Now consider investment. If you have a large sum of money, you know that just sitting on that money will raise its value. Hey, just stick it into federally insured banks! Or buy up a bunch of Treasury bonds and bills. Just sit on it. Don't invest.

That leads to business failures, more unemployment, and a huge spiral downward. In other, direct terms, a depression complete with soup lines, movements to the far left (redistribution of wealth), and likely another New Deal round of job creation programs.

So what are we doing? Encouraging people to hang onto their money with tax cuts, that's what! Yep, and raising the national deficit while raising the ceiling on federal debt. This is like dumping fuel oil on a wildfire from those tanker planes.

Sleeper, better save your bucks. Income during a period of deflation has a tendency to dry up quickly.

If this goes on through the coming year, the character of the 2004 elections will be highly impacted. All the strategizing that's going on now will be moot. Guns won't matter; butter will.
Sleeper
I said interest rates because that is the one thing that is noticeably down. Some prices are still considered higher.

And if you can buy something at 0%, that credit is the exact same thing as cash. w00t.gif


Edit: Just to add AM. Since my performance is directly related to the income I make, I don't have any fears of that income diminishing. It's amazing what drive and determination can do for you.
AuthorMusician
Sleeper,

Sounds like you're in marketing and/or sales. What happens when even zero percent interest doesn't attract customers?

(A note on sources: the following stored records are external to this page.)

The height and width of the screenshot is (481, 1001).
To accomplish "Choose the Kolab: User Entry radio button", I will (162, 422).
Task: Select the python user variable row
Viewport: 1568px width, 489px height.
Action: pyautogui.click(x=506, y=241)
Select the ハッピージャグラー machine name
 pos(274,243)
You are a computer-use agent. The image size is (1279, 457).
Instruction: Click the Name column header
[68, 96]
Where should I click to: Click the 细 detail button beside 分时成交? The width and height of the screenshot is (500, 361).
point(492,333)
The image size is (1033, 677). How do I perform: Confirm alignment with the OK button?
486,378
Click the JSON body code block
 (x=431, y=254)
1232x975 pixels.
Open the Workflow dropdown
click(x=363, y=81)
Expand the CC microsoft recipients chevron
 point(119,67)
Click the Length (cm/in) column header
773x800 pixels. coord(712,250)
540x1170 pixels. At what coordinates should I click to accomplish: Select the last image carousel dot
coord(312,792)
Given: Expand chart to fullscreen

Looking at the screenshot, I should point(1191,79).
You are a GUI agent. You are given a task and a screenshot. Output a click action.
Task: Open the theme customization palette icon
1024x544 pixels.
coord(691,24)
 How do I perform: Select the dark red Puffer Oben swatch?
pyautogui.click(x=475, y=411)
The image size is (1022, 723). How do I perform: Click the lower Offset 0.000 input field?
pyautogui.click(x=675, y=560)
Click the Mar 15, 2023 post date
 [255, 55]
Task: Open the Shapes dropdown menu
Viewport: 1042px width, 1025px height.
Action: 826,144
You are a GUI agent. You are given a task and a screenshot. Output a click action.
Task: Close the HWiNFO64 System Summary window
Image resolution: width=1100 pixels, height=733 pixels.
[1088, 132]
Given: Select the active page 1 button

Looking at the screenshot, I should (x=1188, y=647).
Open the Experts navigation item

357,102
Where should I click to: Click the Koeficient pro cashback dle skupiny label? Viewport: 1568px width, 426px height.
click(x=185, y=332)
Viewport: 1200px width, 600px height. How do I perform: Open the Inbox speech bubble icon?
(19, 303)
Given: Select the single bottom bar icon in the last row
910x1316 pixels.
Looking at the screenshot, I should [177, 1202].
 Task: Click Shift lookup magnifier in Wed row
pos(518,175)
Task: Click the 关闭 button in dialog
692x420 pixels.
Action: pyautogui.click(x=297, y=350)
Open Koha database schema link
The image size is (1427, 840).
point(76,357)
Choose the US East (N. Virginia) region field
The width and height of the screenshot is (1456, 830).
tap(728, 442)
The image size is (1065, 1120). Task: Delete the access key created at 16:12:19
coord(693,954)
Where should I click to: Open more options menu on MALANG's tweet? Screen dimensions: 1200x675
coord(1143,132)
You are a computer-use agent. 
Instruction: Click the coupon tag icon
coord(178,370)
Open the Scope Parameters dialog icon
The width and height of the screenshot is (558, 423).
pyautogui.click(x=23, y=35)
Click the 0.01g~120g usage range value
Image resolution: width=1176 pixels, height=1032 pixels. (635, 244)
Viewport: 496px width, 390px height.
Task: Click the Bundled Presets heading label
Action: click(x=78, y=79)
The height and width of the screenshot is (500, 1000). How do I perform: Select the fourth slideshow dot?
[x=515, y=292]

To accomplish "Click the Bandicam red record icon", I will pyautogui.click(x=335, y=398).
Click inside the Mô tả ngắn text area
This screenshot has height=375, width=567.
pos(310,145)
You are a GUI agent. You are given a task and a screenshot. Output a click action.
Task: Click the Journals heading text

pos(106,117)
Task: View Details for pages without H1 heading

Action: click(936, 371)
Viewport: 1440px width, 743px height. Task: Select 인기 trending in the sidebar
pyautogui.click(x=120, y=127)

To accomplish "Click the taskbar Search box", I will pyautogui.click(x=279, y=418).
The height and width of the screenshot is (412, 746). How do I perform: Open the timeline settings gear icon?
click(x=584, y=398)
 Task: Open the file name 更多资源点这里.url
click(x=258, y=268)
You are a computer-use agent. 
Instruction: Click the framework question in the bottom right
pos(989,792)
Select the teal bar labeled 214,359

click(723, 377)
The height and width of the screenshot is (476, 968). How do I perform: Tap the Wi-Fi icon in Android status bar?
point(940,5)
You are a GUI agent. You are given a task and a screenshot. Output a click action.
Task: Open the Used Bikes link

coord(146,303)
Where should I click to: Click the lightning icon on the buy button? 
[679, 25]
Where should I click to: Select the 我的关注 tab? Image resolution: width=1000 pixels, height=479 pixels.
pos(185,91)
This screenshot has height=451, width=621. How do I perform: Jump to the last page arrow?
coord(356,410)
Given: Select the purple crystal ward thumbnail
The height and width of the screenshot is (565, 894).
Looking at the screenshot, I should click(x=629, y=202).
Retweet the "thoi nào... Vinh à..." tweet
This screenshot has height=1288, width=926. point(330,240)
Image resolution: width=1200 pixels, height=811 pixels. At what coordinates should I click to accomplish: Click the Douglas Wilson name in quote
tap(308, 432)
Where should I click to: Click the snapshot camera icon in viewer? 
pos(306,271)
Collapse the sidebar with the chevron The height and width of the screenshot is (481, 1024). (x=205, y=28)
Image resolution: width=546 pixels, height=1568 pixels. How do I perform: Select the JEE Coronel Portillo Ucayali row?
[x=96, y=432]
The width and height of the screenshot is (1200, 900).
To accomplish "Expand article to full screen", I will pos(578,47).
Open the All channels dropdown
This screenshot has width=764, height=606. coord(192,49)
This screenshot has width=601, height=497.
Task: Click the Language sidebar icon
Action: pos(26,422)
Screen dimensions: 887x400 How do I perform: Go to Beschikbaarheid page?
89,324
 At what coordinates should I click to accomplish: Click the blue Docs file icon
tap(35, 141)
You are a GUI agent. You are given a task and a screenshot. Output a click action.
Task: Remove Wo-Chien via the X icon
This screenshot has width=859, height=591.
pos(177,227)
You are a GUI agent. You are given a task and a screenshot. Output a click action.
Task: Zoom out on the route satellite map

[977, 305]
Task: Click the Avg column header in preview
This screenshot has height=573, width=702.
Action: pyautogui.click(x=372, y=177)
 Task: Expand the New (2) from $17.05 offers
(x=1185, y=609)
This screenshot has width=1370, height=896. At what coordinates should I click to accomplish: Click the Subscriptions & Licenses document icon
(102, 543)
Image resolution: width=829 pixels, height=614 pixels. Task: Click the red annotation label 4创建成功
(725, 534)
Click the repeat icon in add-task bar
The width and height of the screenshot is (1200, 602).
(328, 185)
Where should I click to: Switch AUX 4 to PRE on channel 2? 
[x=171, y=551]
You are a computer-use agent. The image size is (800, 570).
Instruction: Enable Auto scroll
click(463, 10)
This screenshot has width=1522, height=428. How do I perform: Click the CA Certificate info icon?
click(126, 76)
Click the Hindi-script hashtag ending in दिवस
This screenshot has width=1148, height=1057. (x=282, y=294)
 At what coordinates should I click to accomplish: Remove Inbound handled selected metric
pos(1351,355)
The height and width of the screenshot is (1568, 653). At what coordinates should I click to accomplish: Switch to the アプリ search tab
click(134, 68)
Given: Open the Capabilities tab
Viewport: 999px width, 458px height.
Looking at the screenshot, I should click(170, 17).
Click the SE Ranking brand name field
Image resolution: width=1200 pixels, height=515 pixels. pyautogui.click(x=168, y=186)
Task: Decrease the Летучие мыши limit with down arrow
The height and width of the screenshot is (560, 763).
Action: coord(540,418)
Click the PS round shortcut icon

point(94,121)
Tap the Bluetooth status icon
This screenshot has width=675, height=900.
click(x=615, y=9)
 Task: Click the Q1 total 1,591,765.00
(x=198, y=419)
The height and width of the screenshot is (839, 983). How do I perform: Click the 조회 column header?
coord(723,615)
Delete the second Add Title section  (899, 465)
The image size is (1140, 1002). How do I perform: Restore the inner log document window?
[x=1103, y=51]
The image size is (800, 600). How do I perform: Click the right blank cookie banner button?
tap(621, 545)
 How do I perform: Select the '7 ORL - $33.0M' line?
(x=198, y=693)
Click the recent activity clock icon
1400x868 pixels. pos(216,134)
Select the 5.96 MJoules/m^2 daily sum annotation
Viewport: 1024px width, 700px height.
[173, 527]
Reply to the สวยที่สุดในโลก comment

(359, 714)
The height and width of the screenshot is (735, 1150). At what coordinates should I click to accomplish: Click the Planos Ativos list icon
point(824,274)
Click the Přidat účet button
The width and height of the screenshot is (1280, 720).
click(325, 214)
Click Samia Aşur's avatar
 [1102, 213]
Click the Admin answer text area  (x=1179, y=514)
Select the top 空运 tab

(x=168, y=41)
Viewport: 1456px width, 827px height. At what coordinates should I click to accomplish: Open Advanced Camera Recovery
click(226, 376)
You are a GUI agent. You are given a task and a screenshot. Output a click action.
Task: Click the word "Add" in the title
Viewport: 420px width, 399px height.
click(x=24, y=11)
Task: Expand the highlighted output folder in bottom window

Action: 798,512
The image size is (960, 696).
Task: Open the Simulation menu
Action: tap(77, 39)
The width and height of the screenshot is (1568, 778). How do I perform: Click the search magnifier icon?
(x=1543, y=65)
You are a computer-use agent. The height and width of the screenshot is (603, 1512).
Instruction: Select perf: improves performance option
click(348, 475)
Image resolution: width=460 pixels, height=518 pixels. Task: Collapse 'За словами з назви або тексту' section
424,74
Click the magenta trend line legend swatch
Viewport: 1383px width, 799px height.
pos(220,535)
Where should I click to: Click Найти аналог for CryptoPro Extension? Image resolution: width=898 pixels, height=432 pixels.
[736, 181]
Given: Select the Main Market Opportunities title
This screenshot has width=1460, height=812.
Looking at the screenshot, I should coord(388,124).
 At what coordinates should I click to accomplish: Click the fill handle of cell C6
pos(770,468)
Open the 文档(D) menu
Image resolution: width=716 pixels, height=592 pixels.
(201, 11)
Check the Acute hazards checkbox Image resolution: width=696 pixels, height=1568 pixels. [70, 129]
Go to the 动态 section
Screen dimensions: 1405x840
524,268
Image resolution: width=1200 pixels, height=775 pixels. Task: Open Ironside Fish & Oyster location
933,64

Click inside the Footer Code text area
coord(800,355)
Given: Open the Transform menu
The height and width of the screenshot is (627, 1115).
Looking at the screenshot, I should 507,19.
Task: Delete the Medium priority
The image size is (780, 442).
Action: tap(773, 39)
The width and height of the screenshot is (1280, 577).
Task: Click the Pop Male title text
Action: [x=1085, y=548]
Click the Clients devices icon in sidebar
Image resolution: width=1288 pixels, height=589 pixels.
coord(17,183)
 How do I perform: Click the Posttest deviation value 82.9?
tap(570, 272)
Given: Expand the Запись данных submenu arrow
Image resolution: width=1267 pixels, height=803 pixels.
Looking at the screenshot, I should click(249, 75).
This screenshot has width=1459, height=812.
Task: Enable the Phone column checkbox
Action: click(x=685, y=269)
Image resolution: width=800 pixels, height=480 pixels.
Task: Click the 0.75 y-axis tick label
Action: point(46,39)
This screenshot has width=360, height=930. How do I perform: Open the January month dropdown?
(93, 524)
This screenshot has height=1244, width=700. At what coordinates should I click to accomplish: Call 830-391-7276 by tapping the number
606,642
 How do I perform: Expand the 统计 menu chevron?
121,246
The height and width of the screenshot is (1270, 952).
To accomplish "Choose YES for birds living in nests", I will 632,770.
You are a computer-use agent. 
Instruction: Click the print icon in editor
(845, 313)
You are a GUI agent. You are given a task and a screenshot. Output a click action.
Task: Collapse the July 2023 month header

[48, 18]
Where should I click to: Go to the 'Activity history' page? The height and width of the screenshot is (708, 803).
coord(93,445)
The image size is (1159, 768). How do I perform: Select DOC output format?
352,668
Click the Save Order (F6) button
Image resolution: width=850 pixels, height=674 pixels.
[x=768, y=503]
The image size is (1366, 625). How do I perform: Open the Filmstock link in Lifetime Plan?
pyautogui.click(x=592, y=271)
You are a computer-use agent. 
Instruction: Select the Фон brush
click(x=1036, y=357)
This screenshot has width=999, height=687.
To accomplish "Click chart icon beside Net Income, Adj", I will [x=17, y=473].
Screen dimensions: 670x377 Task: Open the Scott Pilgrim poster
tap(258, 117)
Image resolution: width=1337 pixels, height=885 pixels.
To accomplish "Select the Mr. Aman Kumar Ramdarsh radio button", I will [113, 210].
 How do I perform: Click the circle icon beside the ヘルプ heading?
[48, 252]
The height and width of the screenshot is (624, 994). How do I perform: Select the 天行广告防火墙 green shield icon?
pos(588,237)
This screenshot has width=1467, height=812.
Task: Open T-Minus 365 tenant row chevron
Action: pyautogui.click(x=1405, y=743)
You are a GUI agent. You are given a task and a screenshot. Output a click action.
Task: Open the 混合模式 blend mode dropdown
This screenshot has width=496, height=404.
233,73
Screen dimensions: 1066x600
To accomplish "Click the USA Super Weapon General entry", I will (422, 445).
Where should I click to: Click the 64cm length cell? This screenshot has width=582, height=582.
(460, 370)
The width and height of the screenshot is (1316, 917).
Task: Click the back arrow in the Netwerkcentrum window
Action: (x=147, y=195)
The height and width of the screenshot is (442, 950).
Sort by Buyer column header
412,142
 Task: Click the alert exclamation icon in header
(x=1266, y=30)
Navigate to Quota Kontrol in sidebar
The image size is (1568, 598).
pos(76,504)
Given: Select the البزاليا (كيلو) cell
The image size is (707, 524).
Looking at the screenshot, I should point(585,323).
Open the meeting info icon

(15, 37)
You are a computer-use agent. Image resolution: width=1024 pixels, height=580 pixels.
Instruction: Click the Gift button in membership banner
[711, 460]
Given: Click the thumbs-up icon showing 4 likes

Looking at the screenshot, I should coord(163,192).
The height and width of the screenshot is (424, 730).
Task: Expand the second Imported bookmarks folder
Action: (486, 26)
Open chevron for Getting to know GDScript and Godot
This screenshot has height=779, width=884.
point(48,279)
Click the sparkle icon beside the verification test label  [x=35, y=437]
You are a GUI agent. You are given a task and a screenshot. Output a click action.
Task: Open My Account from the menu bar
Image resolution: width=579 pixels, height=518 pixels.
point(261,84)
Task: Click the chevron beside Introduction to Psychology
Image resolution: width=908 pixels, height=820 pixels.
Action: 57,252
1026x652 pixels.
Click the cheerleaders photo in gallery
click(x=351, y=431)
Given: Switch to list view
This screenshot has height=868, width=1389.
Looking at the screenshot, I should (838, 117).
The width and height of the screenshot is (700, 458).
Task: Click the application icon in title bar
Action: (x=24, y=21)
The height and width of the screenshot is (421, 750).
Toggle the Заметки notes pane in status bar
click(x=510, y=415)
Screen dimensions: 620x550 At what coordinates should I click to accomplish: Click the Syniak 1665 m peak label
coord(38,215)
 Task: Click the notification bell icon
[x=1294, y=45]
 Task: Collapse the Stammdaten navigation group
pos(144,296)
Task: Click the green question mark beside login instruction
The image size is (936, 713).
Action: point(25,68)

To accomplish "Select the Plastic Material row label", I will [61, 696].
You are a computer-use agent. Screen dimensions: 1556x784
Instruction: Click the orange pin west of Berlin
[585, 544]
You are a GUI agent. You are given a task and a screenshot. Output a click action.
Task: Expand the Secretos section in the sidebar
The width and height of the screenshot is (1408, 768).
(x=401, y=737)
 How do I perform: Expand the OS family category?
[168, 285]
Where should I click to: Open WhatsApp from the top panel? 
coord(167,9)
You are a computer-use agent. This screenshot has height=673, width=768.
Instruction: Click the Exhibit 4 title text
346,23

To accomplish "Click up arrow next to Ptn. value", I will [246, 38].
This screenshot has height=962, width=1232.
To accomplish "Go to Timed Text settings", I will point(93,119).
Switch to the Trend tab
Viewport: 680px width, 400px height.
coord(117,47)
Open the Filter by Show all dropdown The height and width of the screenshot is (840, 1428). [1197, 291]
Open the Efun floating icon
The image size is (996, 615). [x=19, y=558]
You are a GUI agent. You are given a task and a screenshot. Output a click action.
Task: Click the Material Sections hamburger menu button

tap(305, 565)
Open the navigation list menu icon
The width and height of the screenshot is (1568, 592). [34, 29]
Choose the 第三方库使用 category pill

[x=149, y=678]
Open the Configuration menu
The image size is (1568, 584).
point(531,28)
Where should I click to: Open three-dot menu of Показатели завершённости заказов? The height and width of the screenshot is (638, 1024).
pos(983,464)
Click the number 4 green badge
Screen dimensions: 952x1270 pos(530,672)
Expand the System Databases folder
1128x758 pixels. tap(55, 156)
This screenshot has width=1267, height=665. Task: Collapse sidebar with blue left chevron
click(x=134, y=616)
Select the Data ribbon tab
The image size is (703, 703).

You see, with inflation, the customers are still there. With deflation, they tend to not purchase anything but survival stuff, and if the customers are long-term unemployed, then not even that.

I understand drive and determination. That's why I'm working on my third book, the first two cranked out in 18 months. This one I think I can finish in three months, depending on how busy I get on other projects. Yet sales are slow due to the rotten economy. People aren't buying as many books, and so my income takes a hit. As a result, my spending has also gone way down.

I wonder what the Fed is thinking these days. If lowering interest rates avoids inflation, does raising them avoid deflation? I'm not quite seeing how that would work.

This will be interesting from an economist's point of view. This country hasn't dealt with deflation for seventy some years. The economists from back then are either dead or retired, except for maybe Greenspan.
Hugo
QUOTE(AuthorMusician @ May 18 2003, 01:28 PM)


This will be interesting from an economist's point of view. This country hasn't dealt with deflation for seventy some years. The economists from back then are either dead or retired, except for maybe Greenspan.

The deflation of the 30's was a result of a shrinking money supply. Want to avoid deflation? Simple solution: print more money.